RSA's Data Breach Didn't Scare Banks Away from Its Security Tokens

Months after a phishing attack struck RSA Security's passcode-generating tokens and thus exposed the nation's leading banks to security threats this spring, more than a third of top banks are standing by RSA's product.

These banks were already anticipating stricter security rules and adopting multiple layers of security to guard against the possibility of any one device failing. Because of this, many banks use RSA's product — but they don't rely on it.

RSA's product, which it calls SecurID, uses an algorithm to randomly generate a passcode at regular intervals. This code is used as a second factor of authentication in addition to a password when connecting to bank websites and other sensitive systems.

The tokens are "still highly effective in a layered approach to security, and this was the qualifier in March as well," says Julie Conroy McNelley, senior analyst and fraud expert with Aite Group.

On March 17, in an open letter to customers, RSA executive chairman Arthur W. Coviello revealed that RSA "had detected a very sophisticated cyber attack on its systems, and that certain information related to the RSA SecurID product had been extracted."

The attack, which he called an advanced persistent threat, was launched following a successful phishing scam in which an RSA employee was enticed to open an infected email attachment, according to various reports.

Following that incident, RSA says it contacted banks and offered to replace the compromised tokens. RSA put aside $68 million for remediation.

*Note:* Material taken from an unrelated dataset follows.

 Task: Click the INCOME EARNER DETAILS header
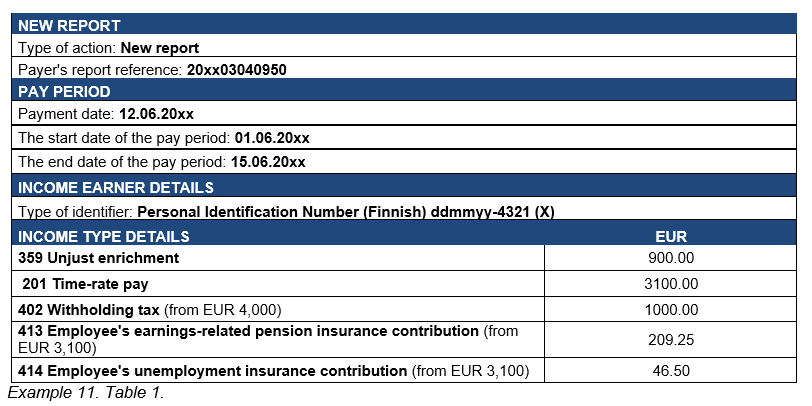pos(116,187)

The vendor did not say how many tokens it has replaced.

"In the wake of the incident, we have not seen any real change in the [token] consumption patterns by banks and financial institutions," says Sam Curry, chief technology officer for identity and data protection for RSA. The breach did not result in a compromise of the tokens' security algorithm, Curry says.

RSA, a unit of EMC Corp., remains the dominant security provider to banks with some 90% using a breadth of security products from the company, analysts say.

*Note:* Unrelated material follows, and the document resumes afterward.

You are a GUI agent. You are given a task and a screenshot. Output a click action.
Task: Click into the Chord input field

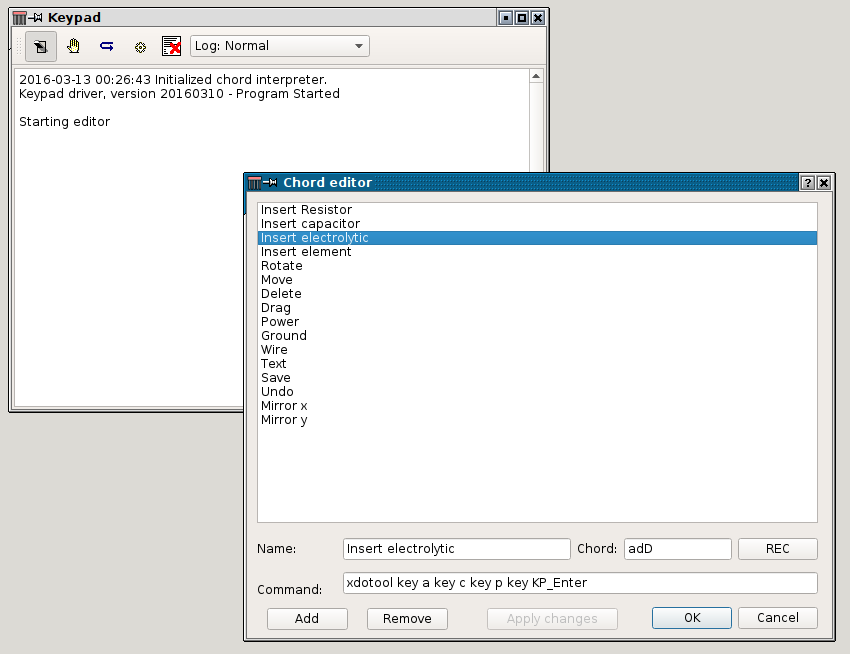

In a survey conducted from August to October this year, Aite found 12 of the top 19 financial institutions it polled still use RSA tokens, with six more using tokens from other companies, including Entrust Inc. and Gemalto NV.

Eighty percent of bank customers that use the SecurID tokens use them in routine business banking and the remainder use them for high-net-worth consumer transactions, analysts say.

Despite banks' commitment to using tokens, their confidence in the product has declined somewhat. While 11 top banks said they thought one-time password devices are "highly effective," six said they thought it was only "reasonably effective," and about a third of those cited a perceived decline in security in the wake of the RSA breach. They also cited the technology's susceptibility to a fraud scheme called "man-in-the-browser."

The largest banks had already begun shifting to a multi-layered approach to secure their websites and employee activity prior to the attack, McNelley says.

The shift came as banks moved ahead of June guidance from the Federal Financial Institutions Examination Council on how to protect online banking sessions. Among other things, the guidance said that banks should use advanced forms of device authentication, anomaly detection, knowledge based authentication, dynamic risk assessment and multi-factor authentication.

"There's a lot of lethargy in financial institutions about moving away from RSA, and it is not the end of the world if they don't, as long as they got new tokens," says Avivah Litan, vice president and distinguished analyst for Gartner Inc .

Some security vendors agreed.

"Financial institutions have not rushed to replaced RSA SecurID(s) because [they are] embedded in their systems and deployed to their customers," Kevin Bocek, director of product marketing for IronKey Inc., wrote in an email.

Many banks still have trouble creating comprehensive security strategies that span their technology and fraud departments.

"The [security] strategy is not as tightly coordinated as it ought to be," says Ben Knieff, director of product marketing for NICE Actimize, a unit of NICE Systems Ltd.

Banks have focused on best-of-breed end-point products from vendors, as opposed to broader systems from one vendor, though that may change, McNelley says.

"RSA responded fairly swiftly to their customer base and provided guidance to them to remediate the damage," says Doug Johnson, vice president of risk management policy for the American Bankers Association.

The RSA breach even served as a catalyst for some banks to improve their security strategies, Johnson said. "What we ended up with was a more secure environment."

Calls to many of the top banks went unreturned.